O aumento dos ataques, tanto de Washington quanto de Teerã, quebrou um mês de relativa calma. Os alvos incluem instalações militares, navios e estruturas do setor energético, o que fez os preços do petróleo dispararem e atraiu aliados regionais para o centro das tensões.
Na terça-feira, os EUA afirmaram ter destruído cinco petroleiros iranianos. O Comando Central das Forças Armadas dos EUA divulgou um vídeo dos ataques, classificando-os como resposta a dois ataques anteriores com mísseis balísticos contra um navio de guerra da Marinha americana. Nenhum norte-americano ficou ferido, segundo autoridades dos EUA.

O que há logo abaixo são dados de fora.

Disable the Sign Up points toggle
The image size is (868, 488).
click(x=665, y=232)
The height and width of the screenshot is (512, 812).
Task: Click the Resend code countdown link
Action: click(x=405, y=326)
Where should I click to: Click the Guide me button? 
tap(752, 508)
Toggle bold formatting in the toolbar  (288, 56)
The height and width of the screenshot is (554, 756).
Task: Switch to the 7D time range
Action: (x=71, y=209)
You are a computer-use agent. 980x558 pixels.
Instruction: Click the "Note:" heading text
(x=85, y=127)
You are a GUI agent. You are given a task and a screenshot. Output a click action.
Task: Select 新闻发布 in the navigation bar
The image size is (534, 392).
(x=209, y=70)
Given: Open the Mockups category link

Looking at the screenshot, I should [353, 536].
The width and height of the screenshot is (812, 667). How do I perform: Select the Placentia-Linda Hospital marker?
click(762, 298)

O secretário de Estado americano, Marco Rubio, disse a repórteres durante visita à Colômbia: "O Irã continua tentando atacar navios da Marinha dos EUA e, cada vez que fizerem isso ou tentarem fazer isso, perderão petroleiros".
Em resposta, o Irã lançou mísseis balísticos contra uma base americana perto de Al Azraq, na Jordânia, conforme comunicado da Guarda divulgado pela mídia estatal. A Jordânia informou que suas defesas aéreas interceptaram 18 dos 20 mísseis, com dois caindo em áreas despovoadas, sem vítimas. Uma autoridade americana classificou os ataques como ineficazes, afirmando que todas as tropas dos EUA foram localizadas.
A Guarda Revolucionária também disse ter atacado 10 navios, incluindo duas embarcações americanas e oito petroleiros, que tentavam cruzar uma área "proibida e insegura" do Estreito de Ormuz, corredor energético amplamente bloqueado por ataques iranianos.
Ao longo da guerra, o Irã já atingiu alvos americanos e de aliados na região, inclusive na Jordânia, onde um ataque em julho matou pelo menos dois militares dos EUA. O Irã também ameaçou petroleiros em portos do Kuwait e do Barein, segundo comunicado da mídia estatal. Uma fonte de segurança marítima relatou que um navio-tanque de gás natural liquefeito foi danificado no porto de Khor Fakkan, nos Emirados Árabes Unidos, sem que se soubesse o responsável.
O cenário indica que a trégua tática se rompeu, e o foco agora está na capacidade de resposta de cada lado e no impacto sobre o fluxo global de petróleo. Para investidores, o desenrolar das próximas horas define se a volatilidade do barril se estende ou se há espaço para descompressão.